Leopardi: biografia

Giacomo Leopardi nasce il 29 giugno 1798, a Recanati (territorio dello Stato Pontificio) da una famiglia nobile, ma in decadenza economica.
In un clima di grande solitudine affettiva, Giacomo inizia un periodo di “studio matto e disperatissimo” nella ricca biblioteca del padre dove acquisisce un’erudizione enciclopedica, legge appassionatamente autori greci, latini e italiani. Lo studio però gli devasta il fisico: si ammala di scoliosi e soffre di frequenti febbri.

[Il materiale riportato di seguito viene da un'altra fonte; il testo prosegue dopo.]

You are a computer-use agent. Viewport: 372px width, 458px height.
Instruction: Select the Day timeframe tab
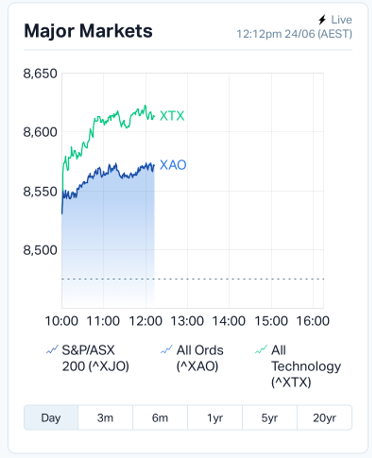point(51,418)
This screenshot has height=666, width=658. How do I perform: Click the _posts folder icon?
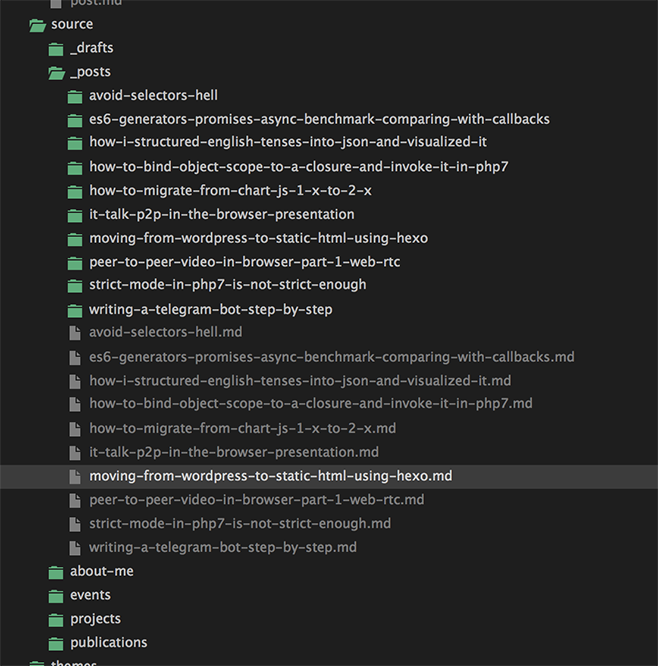coord(56,72)
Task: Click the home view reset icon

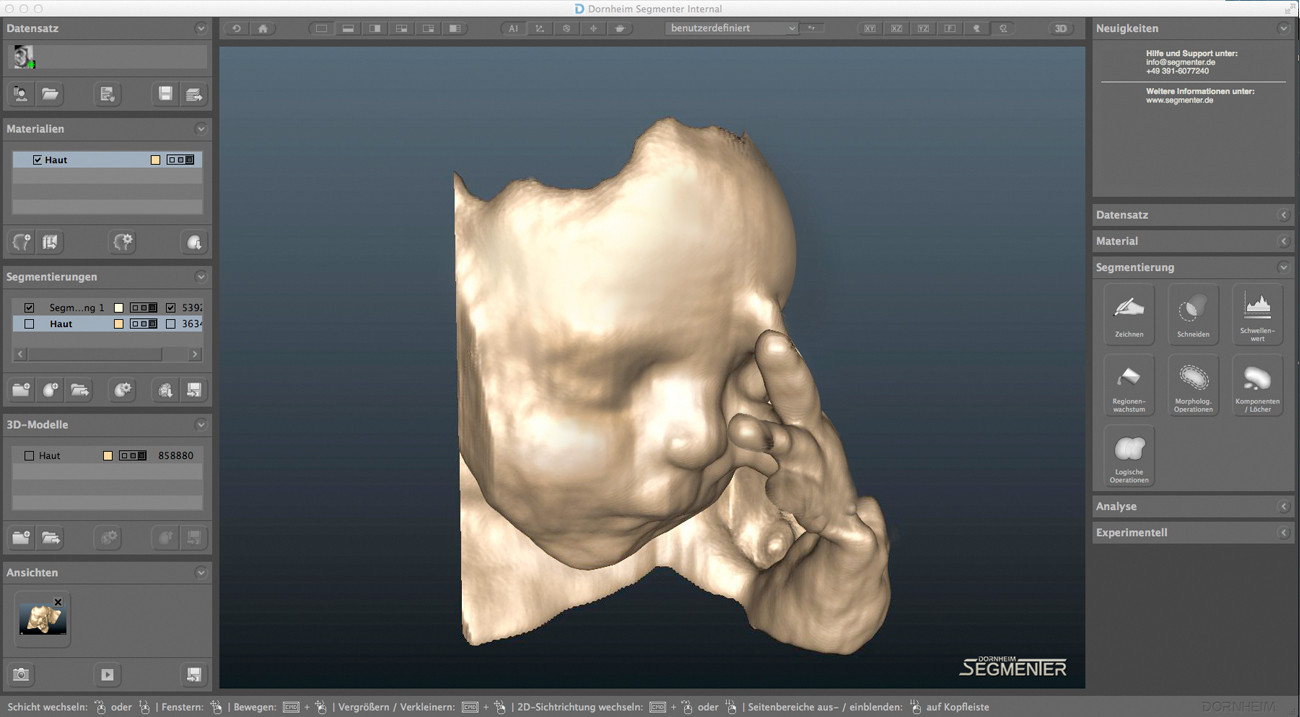Action: (263, 29)
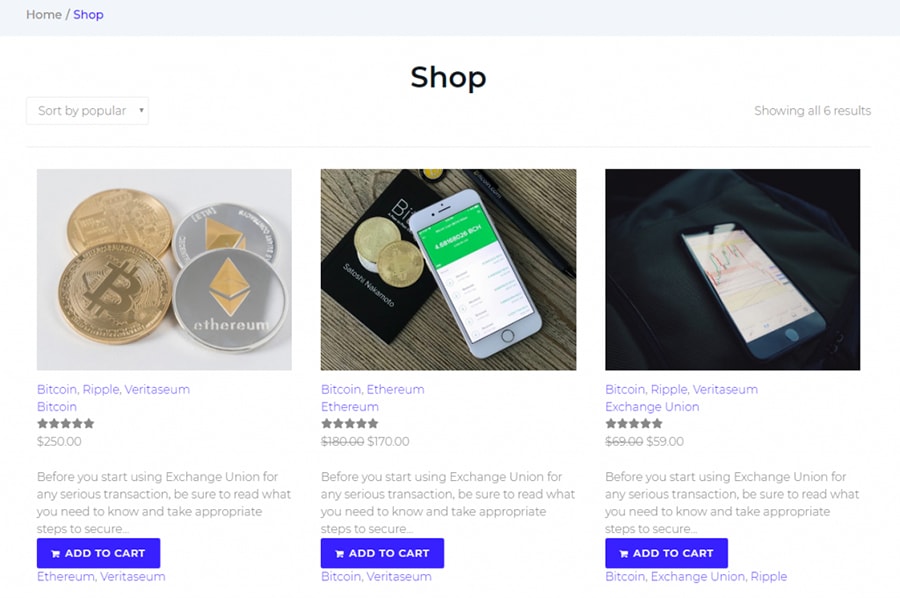Click the Veritaseum category above the Bitcoin title
This screenshot has height=598, width=900.
click(x=157, y=390)
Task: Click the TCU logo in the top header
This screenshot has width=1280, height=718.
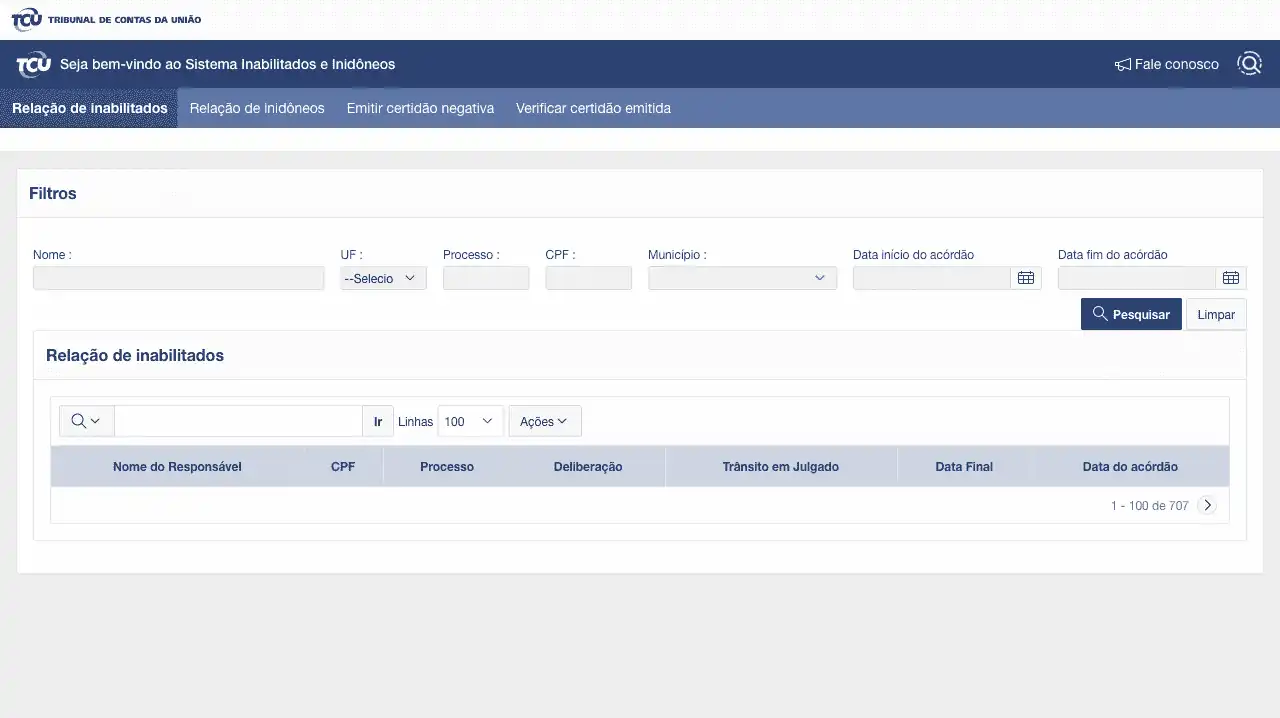Action: coord(27,19)
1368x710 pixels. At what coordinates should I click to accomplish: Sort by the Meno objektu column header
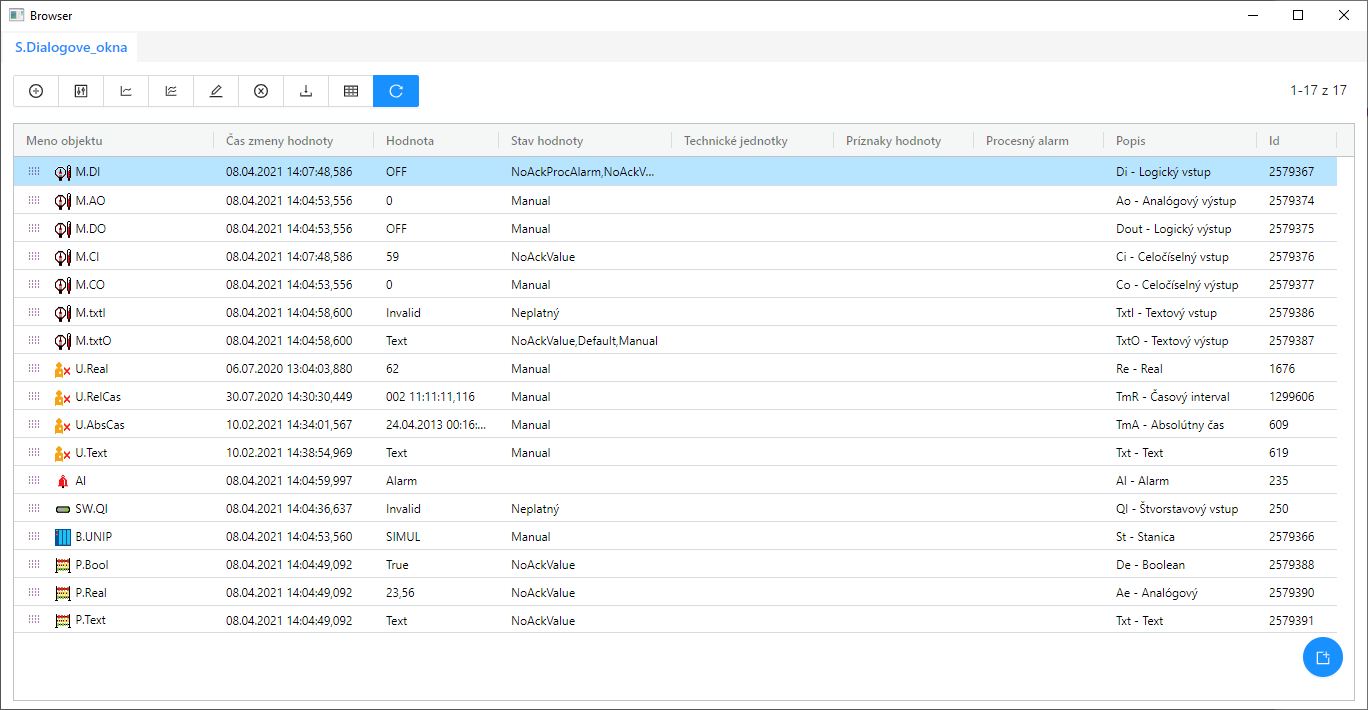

Nel 1816 avviene quella che Leopardi stesso chiamerà la sua “conversione letteraria”, ovvero il passaggio dall’erudizione, a cui si è dedicato fino ad allora, al “bello” della poesia. In quell’anno legge l’articolo di Madame de Stael, la scrittrice francese che invitava polemicamente gli scrittori italiani ad aprirsi alla nuova tendenza romantica e il diciottenne Leopardi rispose inviando alla rivista due Lettere(che non vennero però pubblicate), in cui affermava di rifiutare la nuova poetica.

Successivamente inizia a scambiare amichevoli lettere con Pietro Giordani, direttore di quella rivista e anch’egli sostenitore del Classicismo contro le nuove idee romantiche che andavano diffondendosi. Nel 1817 Leopardi dà inizio alla compilazione del quaderno dello Zibaldone, una raccolta di appunti filosofici e letterari e, sempre in questo periodo s’innamora della cugina Gertrude Cassi.
Nel 1818 matura la sua seconda “conversione”, quella politica dove abbandona l’ideologia conservatrice e reazionaria del padre e abbraccia l’ideale patriottico dell’Italia. Leopardi soffre sempre più per gli scontri con il padre e per la mancanza d’affetto della madre, così compie un breve viaggio a Macerate, accompagnato dall’amico Giordani e, nello stesso anno scrive il Discorso di un italiano intorno alla poesia romantica, in cui ribadisce la sua preferenza per il Classicismo. Nel 1819 avviene la sua terza “conversione”, quella filosofica (il cosiddetto “passaggio dal bello al vero”): Leopardi scopre il “solido nulla”; abbandona la fede religiosa molto forte nei genitori e professa l’ateismo e il materialismo.
Nel novembre 1822 ottiene di soggiornare a Roma, ospite da uno zio, ma la capitale gli suscita una grande delusione, quindi ritorna a Recanati. L’anno successivo scrive le prime venti Operette morali. Nel 1825 parte da Recanati cercando di rendersi economicamente indipendente. Soggiorna a Bologna, poi a Milano e si trattiene per alcuni mesi a Firenze, dove frequenta i letterati cattolico-liberali dell’”antologia” e conosce Alessandro Manzoni. Nel 1828 Leopardi è a Pisa, dove, dopo alcuni anni di silenzio poetico, torna a scrivere versi (A Silvia), poi però, rimasto privo di mezzi economici, è costretto a fare ritorno alla casa paterna di Recanati dove ha un periodo di crisi, ma nonostante questo compone la maggior parte degli altri “grandi idilli”.
Nel 1830, grazie all’aiuto degli amici toscani, riesce a lasciare per sempre il “natio borgo selvaggio” di Recanati e va a Firenze dove s’innamora, ancora una volta non ricambiato, di Fanny Targioni Tozzetti (da lui cantata con lo pseudonimo Aspasia) e stringe amicizia con Antonio Ranieri con cui si trasferisce a Napoli dove, nel 1837 muore per un’improvvisa crisi cardiaca.